I think it’s overreaching to try to disprove monogamy as natural in any way, given the number of places that it has popped up independently. It seems more likely that it is a specific social adaptation, one that makes sense under a different set of circumstances than M+F+ shows up under. Were I to venture a guess, I would suggest that monogamy (and also probably polygynous marriage) show up in places of scarcity, and that M+F+ relationships make more sense in times of plenty. Post-agricultural societies create a sort of artificial scarcity, in which people react not to their absolute position but to their relative place in a social hierarchy, so one would expect to see social adaptations to scarcity kick in more often here than in a hunter-gatherer society wherein everyone has more than enough, but no one has too much more than anyone else. And monogamy would make more sense in a time and place of deprivation, as it’s much more important to make sure that you have some children that survive to adulthood; M+F+ setups make the most evolutionary sense when there are enough resources around that having more children isn’t going to overly stretch things.

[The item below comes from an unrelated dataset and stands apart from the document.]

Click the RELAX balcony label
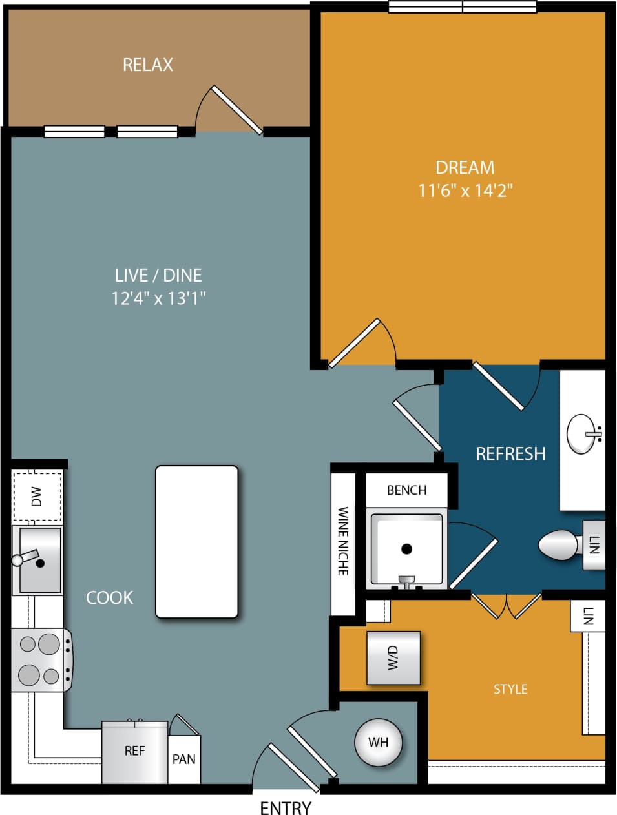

Anyway, IANA anthropologist, so the specifics I’m discussing above are wildly inexpert and mostly just meant to point out that the data we’re presented with is open to more than one interpretation. I think the idea that there is one-and-only-one social order which humans are “supposed” to follow is just as arrogant if the order is something that I am sympathetic toward (everyone should sleep with everyone!) as it is if it’s something I find ridiculous (no sex except through the hole in the sheet!). I think that Ryan and Jethá overreach when they try to take their preferred relationship style from the bottom of the heap and put it on top; it’s enough, or should be in my opinion, to disprove the unnaturalness of M+F+ relationships, and to try to simultaneously make monogamy out to be entirely unnatural is unnecessary, unjstified, and, at least in this text, unsupported.
But that’s it. I have no more quibbles, and overall I enjoyed the book a great deal. I wanted the tone to be more inclusive, as I mentioned last time, but primarily so that I can point people to it. It falls short of what the authors intended, but I don’t need it to be what they intended.
What I didn’t expect was how profoundly affecting it was to have someone describing the way that things work in my head as normal. I didn’t think that really mattered to me; I thought it was enough to know that it is perfectly acceptable and ethical to feel most comfortable in a nonmonogamous arrangement. But to some extent, I still have some internal voice telling me that, sure, maybe it’s fine, but it still shouldn’t matter to you so much, Nick, you should still be able to handle a monogamous relationship. In fact, there are perfectly good psychological and physiological reasons for it to matter. (Which is not to say that it’s reasonable for me to drop into funks like the one that hit me for a couple of months recently.)
I like this book, despite my complaints. I wish it filled a role that it doesn’t, less Dawkins and more Sagan, less red meat to the converted and more a hand out to skeptics. But it is what it is, and what it is is quite good.
I should probably put a poly reading list together, and blow through the usual texts. Anyone have thoughts on a good next choice? The Ethical Slut? Opening Up? I’m aware of these books, but I’ve never bothered to go looking for them before.